'You don’t just vanish off the face of the earth': Family of Tina Satchwell mark fifth anniversary

Gardaí searching at Mitchel's Wood, Castlemartyr, Co Cork for evidence relating to the disappearance of Tina Satchwell in 2018. Picture: Michael Mac Sweeney/Provision
The sister of missing Cork woman Tina Satchwell has said “hope is fading” of finding her alive ahead of the fifth anniversary of her disappearance.
Mrs Satchwell vanished from the home she shared with her husband, Richard Satchwell, on Grattan St in Youghal, Co Cork, on March 20, 2017.
Despite a large-scale garda investigation, including studying hours of CCTV footage and searches off the coast and in woodland in east Cork, no trace has been found of the missing Cork woman.
“Someone has had a hand in her disappearance,” her sister, Teresa Dingivan, said.
“We’re desperate for news. This has been going on for a long time. What happened? Where is she? Someone must have seen her.
“Time goes by too quickly for most people but for me and my family, time stood still because a part of us is missing.
“And there’s nothing you can do. You just live in hope that someone will come and give you the answers that you need so that you can move on.
“We live in hope but hope is fading. It’s getting harder each year, harder and harder."
“There’s been nothing. It’s gone stone cold. It’s turning into a cold case.”
But one thing Ms Dingivan is sure of is that her sister never left Ireland.
“She was on no buses, no ferries. She didn’t have a passport and she left all her ID — her birth cert, everything, in her house. If you were going to leave somewhere, ID is the first thing you’d take.”

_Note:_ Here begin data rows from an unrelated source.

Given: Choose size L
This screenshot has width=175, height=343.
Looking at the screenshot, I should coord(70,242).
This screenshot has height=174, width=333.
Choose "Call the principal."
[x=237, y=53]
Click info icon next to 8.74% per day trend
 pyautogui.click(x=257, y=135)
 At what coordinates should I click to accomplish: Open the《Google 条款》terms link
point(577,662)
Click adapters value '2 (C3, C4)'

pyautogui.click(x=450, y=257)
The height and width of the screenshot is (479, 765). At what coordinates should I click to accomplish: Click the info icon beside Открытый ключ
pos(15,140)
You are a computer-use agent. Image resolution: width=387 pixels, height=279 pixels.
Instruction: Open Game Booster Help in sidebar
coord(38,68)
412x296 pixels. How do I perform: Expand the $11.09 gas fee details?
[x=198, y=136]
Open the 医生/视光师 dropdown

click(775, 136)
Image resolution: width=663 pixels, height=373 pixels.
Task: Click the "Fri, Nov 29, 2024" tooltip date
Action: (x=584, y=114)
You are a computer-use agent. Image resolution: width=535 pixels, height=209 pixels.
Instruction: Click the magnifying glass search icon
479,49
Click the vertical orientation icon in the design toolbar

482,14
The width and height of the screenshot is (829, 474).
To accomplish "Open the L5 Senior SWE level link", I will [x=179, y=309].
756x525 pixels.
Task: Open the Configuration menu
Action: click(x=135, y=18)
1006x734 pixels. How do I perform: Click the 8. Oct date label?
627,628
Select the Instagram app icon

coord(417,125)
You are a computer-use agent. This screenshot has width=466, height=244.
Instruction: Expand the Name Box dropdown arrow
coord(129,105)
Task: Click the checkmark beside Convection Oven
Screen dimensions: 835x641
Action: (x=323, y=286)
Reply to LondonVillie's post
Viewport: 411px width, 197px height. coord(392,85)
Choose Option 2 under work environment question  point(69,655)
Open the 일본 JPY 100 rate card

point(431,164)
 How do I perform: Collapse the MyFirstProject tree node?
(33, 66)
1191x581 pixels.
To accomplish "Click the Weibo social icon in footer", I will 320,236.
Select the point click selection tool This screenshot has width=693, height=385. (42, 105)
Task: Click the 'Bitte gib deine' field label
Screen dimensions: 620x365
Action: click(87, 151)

Aged 45 when she disappeared, Mrs Satchwell, who is originally from Fermoy in Co Cork, has been described as sociable, bubbly, and kind. Her disappearance has completely shocked her family and those who knew her.
“We’re missing her,” Ms Dingivan said.
“You don’t just disappear, vanish off the face of the earth, and not get in contact with your family.”
Ms Dingivan said Mrs Satchwell was close to her family, kind, loving, and responsible. She would never allow her family to suffer without knowing where she was, she said.
“If she was out there she would have gotten in contact with the family by now. You wouldn’t put your family through the heartache and the pain of not knowing where you are.
“We’re desperate for news. We just want news, we want to know what happened.
“Someone must know something."
“There are loads of families out there with loved ones missing. I know how they’re feeling. You live in hope.”
Gardaí also searched CCTV footage from all Irish ports and airports, including those in the North in collaboration with the Police Service of Northern Ireland, but found no signs of Mrs Satchwell leaving the island.
British police also found no sign of the missing woman at their ports and airports or in places in the UK where she once lived.
She was last seen in public at a car boot sale in Carrigtwohill, Co Cork, with her husband, the day before she vanished.
And she was reportedly last seen by her husband, Richard Satchwell, at 10am on March 20, 2017, when she asked him to go food shopping in the nearby town of Dungarvan, Co Waterford.
She was not at their home when he returned a few hours later and he presumed she had gone to stay with her family in Fermoy, he said.
Four days later, he reported her missing.